5.2 Interval & Chroma Matrices
5.2.1. Overview
In music theory, interval matrices are analytical tools for exploring the relationships between pitches in a tuning system or scale.
- Some tunings are octave‑periodic.
- Others use alternative periods or have no periodicity, potentially generating an infinite number of chromas.
To fully understand such systems, it’s often necessary to calculate pitches beyond the minimal generating set, revealing scale extensions and emergent musical possibilities.
5.2.2. Interval Matrix (Definition)
An interval matrix is a table showing the intervals between all pairs of pitches in a given tuning or scale.
- Particularly useful for non‑equal temperaments or scales with non‑uniform step sizes.
- In equal temperaments, the matrix contains redundant patterns, making it less informative.
- Example: The diatonic scale’s interval matrix reveals the characteristic structures of its modes (Ionian, Dorian, Phrygian, etc.).
5.2.3. Chroma Matrix
A chroma matrix is an extended interval matrix where the octave is fixed as the period.
- Color‑coding is applied based on octave equivalence by default, and an arbitrary reference pitch.
- One color in the matrix → the system contains only octave duplications.
- Multiple colors emerging as pitches are added → the system has infinite chroma.
5.2.4. Analytical Value
- In octave‑based tunings (even with unequal divisions), chroma matrices have limited analytical value, adding pitches beyond the octave does not produce new chromas.
- In non‑octave tunings, chroma matrices are far more revealing.
5.2.5. Example: 13‑ED3 (Bohlen–Pierce Equal Temperament)
- Period = tritave (3:1), equally divided into 13 steps.
- Interval matrix rows are identical due to equal division and arbitrary choice of equivalence class.
- Local interval relationships are the same from any pitch, so the global structure is not captured.
- Chroma analysis (folding the set into the octave) is more informative — here, the chroma matrix acts as an external interval matrix, using the octave as the modulus.
5.2.6. Key Insight
- Interval matrix → internal relationships within the system’s own period/equivalence.
- Chroma matrix → those same relationships, but folded into an external reference period (often the octave).
- Color‑coding makes finite vs. infinite chroma sets visually obvious.
5.2.7 Fretboard-Matrix Equivalence
The “interval matrix” and the “fretboard” are isomorphic representations of the same underlying mathematical object, the only differences are:
- Domain:
- Interval matrix → frequency (ratio) domain, fixed period, full permutation of the set.
- Guitar → string length domain, fixed physical constraints, partial permutation (limited rows, fixed string‑to‑string interval).
- Permutation scheme:
- Interval matrix → usually permutes by 1 step through the generating set, producing an \(n \times n\) grid.
- Guitar → permutes by the tuning interval between strings (e.g., perfect fourths), producing a subset of the full matrix.
- Period choice:
- Interval matrix → period is whatever modulus you choose for the analysis (octave, tritave, external element).
- Guitar → period is implicit in the physical layout (scale length, fret spacing), but you can still “fold” it analytically into any modulus.
Why they’re the same object
Both are visualizations of multiplicative set geometry:
- The rows are cyclic permutations of the generating set.
- The columns are positions within the chosen period.
- The coloring (by chroma, class, or other equivalence) reveals structural symmetries and repetitions.
The guitar is just a physically parameterized, incomplete interval matrix, a “cropped” and “tilted” slice of the full mathematical grid, optimized for human hands.
The interval matrix is the abstract, complete guitar, unconstrained by ergonomics, range, or tuning tradition.
> Any fretted string instrument layout is a partial, parametrized realization of an interval matrix in the string‑length domain.
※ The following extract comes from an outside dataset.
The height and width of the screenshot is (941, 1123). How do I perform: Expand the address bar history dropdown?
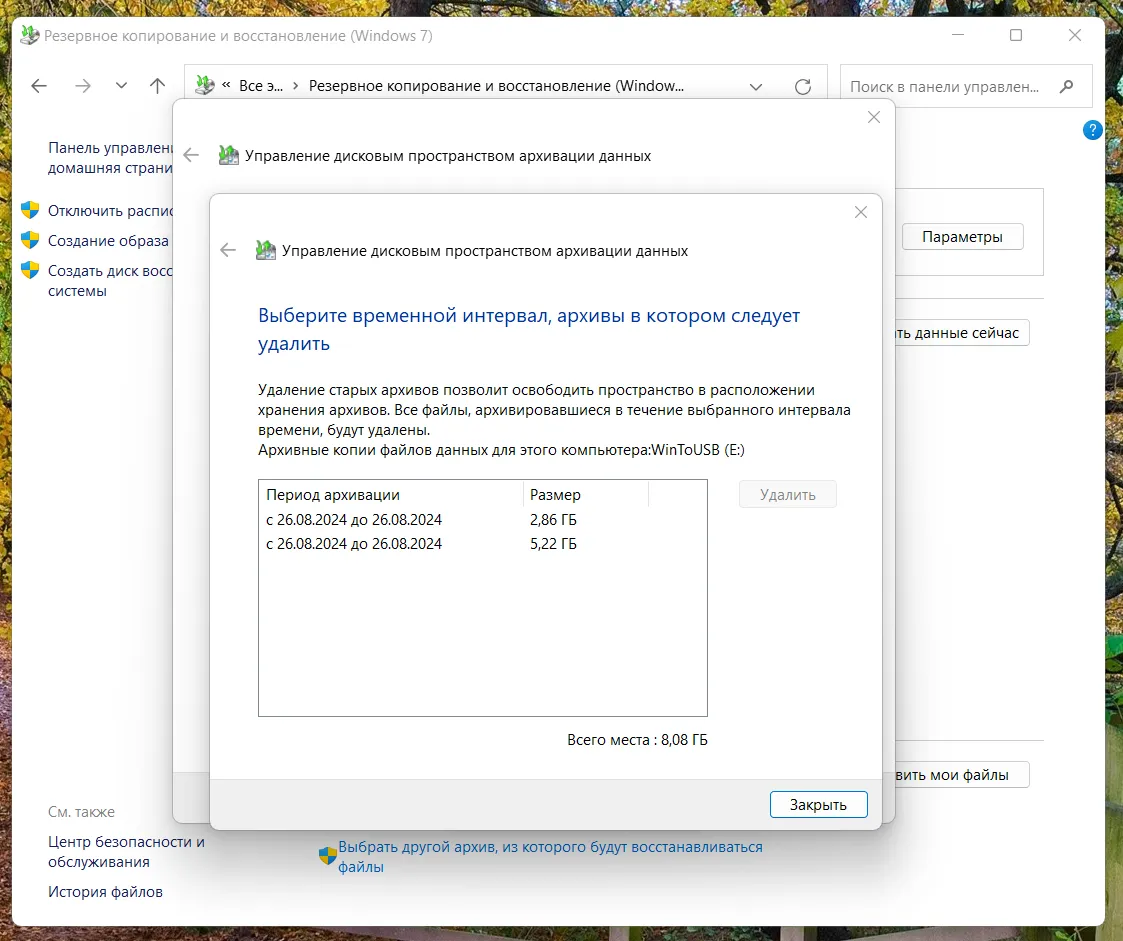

Conversely, any interval matrix can be interpreted as the complete, unconstrained fretboard of a generalized string instrument.
6. Special Topics
6.1 The Impact of Non‑Octave Tunings on Music
6.1.1 Basics
- Chroma content; the set of distinct pitch positions within the chosen perceptual cycle, is a key factor in understanding any tuning system.
- If the tuning’s period is the octave (or a power of the octave), the chroma set is finite.
- If the period is not an integer multiple of the octave, the chroma set is infinite.
- Infinite chroma sets are theoretically rich but often harder to use in conventional music‑making, especially in collaborative contexts.
- Octave‑based systems make it easy for musicians to match pitch classes across registers; non‑octave systems require much deeper familiarity to coordinate.
6.1.2 Details
Generating Sets (in the context of tuning)
- A generating set is a finite collection of pitches (ratios, cents, etc.) from which the full tuning is derived.
- In instruments and software, this set is mapped across the audible range, whether the system is periodic or not.
- This is distinct from the abstract group‑theory definition of a generating set.
Finite vs. Infinite Chroma Sets
- Octave‑periodic tunings (period = 2ᵏ/1) → finite chroma set.
- Non‑octave‑periodic tunings → infinite chroma set, because no finite set of chromas repeats exactly under octave equivalence.
Example: Bohlen–Pierce (13‑ED3)
- Often described as having “13 classes” (13 equal divisions of the tritave).
- On a standard 6‑string guitar tuned in 13‑ED3 (each string a 4th fret above the previous), you actually get 28 unique chromas across the fretboard, far more than the nominal 13.
- A Bohlen–Pierce piano might have 80 keys, many of which are chromas unavailable to the guitarist.
Practical Implications
- In octave‑based systems, musicians can play in any register and still match pitch classes (e.g., C major chord in multiple octaves).
- In non‑octave systems, playing in different “periods” can disrupt harmonic function unless all players know the tuning’s full chroma content and relationships.
- This makes non‑octave tunings powerful for solo exploration or specialized ensembles, but challenging for traditional collaborative workflows.
6.2 Why Frets Matter in Microtonality
Something a lot of people miss when they imagine “just go fretless” as the universal microtonal solution.
On paper, fretless seems like the ultimate freedom: no fixed grid, infinite pitch choice, no compromise to a temperament. But in practice, the physics of strings and the psychology of pitch perception pull you toward certain “gravitational wells”, the harmonic series, familiar consonances, and the natural resonances of the instrument. That’s why bowed strings like violin, viola, cello tend to orbit tonal centers even in free improvisation: the instrument wants to sing in tune with its own overtones.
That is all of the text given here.